> **Assigned task**:
In the records that follow, find each line with "heading" and pull it out.

Pixel coordinate grounding data:
________

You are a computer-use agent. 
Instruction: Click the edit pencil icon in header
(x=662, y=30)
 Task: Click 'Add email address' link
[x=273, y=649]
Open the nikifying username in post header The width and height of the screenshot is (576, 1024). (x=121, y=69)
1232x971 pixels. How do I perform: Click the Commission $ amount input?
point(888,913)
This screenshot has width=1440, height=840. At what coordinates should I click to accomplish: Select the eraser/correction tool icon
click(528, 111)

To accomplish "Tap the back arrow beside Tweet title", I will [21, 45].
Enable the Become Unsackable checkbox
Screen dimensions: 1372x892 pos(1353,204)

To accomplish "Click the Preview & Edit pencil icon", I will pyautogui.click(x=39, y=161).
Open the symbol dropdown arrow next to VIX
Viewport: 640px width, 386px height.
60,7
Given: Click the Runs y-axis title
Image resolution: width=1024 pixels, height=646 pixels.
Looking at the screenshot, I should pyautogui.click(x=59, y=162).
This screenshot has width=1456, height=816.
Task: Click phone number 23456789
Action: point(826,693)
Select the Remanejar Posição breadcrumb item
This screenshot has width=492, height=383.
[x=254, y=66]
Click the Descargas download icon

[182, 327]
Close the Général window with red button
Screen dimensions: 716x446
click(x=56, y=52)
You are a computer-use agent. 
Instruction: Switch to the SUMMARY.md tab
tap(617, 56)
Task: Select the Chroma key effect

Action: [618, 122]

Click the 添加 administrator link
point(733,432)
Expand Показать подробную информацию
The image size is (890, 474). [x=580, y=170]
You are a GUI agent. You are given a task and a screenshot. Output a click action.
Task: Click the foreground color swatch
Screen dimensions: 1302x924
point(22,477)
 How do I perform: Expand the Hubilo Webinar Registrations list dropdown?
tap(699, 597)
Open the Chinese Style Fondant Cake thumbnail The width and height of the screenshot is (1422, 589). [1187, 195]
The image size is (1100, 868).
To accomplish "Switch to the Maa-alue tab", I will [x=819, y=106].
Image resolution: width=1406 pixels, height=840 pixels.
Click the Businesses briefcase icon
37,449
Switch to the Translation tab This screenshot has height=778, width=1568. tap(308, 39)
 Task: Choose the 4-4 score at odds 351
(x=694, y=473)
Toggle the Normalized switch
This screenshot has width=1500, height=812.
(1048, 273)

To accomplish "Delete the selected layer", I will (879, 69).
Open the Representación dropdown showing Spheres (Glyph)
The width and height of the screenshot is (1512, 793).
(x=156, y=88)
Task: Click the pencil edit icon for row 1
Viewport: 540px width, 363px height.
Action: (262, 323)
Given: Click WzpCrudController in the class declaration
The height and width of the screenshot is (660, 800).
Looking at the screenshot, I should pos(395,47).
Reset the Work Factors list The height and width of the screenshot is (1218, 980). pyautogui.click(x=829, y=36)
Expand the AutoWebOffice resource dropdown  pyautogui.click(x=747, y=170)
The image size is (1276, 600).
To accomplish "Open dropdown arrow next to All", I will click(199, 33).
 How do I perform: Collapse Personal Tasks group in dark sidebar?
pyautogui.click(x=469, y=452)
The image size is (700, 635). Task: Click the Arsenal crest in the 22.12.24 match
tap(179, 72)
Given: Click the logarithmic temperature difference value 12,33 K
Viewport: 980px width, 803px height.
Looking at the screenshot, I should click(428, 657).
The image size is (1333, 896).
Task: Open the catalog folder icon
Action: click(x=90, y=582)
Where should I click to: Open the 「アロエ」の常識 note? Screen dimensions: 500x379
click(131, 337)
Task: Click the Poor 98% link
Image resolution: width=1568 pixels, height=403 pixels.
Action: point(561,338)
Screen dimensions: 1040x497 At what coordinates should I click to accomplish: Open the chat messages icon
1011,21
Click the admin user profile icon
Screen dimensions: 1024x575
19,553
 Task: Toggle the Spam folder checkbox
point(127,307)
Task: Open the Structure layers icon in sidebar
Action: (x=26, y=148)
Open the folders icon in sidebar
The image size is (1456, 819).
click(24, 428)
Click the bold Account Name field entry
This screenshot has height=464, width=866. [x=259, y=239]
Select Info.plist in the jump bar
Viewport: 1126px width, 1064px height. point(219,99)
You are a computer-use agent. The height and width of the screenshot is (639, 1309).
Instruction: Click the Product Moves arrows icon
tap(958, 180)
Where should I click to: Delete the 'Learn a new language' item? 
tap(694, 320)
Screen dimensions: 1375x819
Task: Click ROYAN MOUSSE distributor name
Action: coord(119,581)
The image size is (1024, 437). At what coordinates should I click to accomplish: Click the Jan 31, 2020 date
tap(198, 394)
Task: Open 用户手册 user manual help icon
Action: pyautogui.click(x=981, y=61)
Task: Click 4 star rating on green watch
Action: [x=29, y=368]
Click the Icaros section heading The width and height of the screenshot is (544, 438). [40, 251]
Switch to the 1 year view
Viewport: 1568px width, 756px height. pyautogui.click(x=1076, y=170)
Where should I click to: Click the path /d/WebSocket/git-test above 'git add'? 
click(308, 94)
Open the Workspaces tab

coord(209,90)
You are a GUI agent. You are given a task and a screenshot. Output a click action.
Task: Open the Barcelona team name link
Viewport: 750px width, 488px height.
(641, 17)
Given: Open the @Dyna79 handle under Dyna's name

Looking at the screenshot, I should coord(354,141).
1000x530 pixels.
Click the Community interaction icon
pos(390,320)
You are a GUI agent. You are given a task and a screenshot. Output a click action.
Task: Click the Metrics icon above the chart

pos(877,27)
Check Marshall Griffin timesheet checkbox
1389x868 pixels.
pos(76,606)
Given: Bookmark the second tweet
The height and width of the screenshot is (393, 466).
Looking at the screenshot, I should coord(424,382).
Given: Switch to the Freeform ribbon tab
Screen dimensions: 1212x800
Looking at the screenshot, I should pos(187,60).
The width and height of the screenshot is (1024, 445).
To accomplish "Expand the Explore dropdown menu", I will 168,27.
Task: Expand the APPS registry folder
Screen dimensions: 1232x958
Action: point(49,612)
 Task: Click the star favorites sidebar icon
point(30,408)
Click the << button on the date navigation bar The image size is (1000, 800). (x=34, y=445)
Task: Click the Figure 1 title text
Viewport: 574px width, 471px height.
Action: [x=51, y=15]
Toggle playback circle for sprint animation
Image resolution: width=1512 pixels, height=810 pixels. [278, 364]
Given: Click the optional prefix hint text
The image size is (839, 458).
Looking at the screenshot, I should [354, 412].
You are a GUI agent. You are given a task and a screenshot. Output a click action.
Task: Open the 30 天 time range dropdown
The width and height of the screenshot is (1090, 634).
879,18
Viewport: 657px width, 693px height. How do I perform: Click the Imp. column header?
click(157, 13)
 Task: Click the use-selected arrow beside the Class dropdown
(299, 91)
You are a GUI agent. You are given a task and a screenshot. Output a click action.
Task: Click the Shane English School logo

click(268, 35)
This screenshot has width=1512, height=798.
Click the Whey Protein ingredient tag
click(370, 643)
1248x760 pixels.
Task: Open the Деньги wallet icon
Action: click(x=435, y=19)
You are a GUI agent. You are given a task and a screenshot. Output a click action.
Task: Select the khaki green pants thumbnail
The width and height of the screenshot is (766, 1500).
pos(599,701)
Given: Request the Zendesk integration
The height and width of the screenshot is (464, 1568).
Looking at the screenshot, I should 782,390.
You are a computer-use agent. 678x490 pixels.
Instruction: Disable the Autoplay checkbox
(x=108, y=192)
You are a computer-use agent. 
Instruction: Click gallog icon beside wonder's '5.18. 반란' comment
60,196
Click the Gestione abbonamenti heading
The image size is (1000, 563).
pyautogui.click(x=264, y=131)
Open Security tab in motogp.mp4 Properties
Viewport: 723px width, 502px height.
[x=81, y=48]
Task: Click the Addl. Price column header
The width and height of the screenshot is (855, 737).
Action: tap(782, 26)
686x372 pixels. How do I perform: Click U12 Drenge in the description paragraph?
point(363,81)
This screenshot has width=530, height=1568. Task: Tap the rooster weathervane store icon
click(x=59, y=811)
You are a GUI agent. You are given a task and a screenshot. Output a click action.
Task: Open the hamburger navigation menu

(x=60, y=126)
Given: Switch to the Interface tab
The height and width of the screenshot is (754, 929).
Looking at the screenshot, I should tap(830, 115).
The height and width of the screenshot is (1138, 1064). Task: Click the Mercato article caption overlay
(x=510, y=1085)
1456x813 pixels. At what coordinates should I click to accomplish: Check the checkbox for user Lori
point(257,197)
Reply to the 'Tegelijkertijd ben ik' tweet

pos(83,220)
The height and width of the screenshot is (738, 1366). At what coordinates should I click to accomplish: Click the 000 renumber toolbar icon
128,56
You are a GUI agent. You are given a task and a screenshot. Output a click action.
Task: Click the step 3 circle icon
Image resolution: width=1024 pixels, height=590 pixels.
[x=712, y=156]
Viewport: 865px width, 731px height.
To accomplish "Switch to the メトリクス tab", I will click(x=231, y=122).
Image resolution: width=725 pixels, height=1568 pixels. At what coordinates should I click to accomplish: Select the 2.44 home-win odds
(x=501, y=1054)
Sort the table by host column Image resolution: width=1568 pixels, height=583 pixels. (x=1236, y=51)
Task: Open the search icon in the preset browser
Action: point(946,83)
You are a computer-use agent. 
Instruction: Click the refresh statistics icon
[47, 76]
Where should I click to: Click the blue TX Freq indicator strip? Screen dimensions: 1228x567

________

> **Response area**:
Click the Icaros section heading The width and height of the screenshot is (544, 438). [40, 251]
Click the Gestione abbonamenti heading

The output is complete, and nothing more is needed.